Trois taux fiscaux fixés pour 2026
Le conseil municipal de Carentan-les-Marais a voté les taux des principales taxes locales applicables en 2026. La décision concerne la taxe foncière sur les propriétés bâties, la taxe foncière sur les propriétés non bâties et la taxe d’habitation qui reste due sur les résidences secondaires.
Les élus ont adopté ces taux à l’unanimité.
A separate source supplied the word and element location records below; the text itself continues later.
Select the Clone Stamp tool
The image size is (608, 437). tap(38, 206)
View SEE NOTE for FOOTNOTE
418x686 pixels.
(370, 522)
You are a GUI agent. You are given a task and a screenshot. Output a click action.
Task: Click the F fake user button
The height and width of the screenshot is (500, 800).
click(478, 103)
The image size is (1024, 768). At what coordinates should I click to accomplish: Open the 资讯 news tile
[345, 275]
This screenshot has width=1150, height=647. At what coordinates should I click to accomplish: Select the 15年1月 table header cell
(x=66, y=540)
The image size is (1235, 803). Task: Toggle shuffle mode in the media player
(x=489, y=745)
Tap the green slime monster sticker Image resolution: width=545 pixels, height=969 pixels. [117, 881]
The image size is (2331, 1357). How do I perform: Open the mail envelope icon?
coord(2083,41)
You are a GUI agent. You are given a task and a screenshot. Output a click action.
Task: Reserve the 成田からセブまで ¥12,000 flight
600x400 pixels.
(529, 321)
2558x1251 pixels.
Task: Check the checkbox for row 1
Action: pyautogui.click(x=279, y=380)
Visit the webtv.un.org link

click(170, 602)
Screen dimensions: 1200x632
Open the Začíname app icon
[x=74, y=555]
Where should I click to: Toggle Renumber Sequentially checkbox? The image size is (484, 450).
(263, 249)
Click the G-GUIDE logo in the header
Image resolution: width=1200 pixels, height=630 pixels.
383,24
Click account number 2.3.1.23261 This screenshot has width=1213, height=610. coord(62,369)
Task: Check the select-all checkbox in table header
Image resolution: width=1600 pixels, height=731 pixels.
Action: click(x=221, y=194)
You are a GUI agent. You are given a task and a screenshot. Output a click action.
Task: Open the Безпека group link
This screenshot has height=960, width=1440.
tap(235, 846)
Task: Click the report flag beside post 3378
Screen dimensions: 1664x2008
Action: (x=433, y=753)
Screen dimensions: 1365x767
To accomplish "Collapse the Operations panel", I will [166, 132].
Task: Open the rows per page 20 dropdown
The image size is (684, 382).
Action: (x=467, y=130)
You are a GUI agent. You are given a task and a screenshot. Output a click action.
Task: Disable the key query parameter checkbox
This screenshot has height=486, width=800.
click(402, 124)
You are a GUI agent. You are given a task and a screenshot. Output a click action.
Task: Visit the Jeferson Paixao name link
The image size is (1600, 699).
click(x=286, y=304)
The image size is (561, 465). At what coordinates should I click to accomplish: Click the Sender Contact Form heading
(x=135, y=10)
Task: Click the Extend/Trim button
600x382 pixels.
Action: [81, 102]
Les bases d’imposition, c’est-à-dire les valeurs utilisées par l’administration fiscale pour calculer le montant des taxes, ont été transmises à la commune par la direction des finances publiques.
Taux et recettes attendues
- Taxe foncière sur le bâti : 38,62 %.
- Taxe foncière sur le non bâti : 30,48 %.
- Taxe d’habitation sur les résidences secondaires : 10,52 %.
- Produit fiscal final attendu en 2026 : 4 162 068 €.
- Recette complémentaire liée à la revalorisation des bases à taux constant : 36 940 €.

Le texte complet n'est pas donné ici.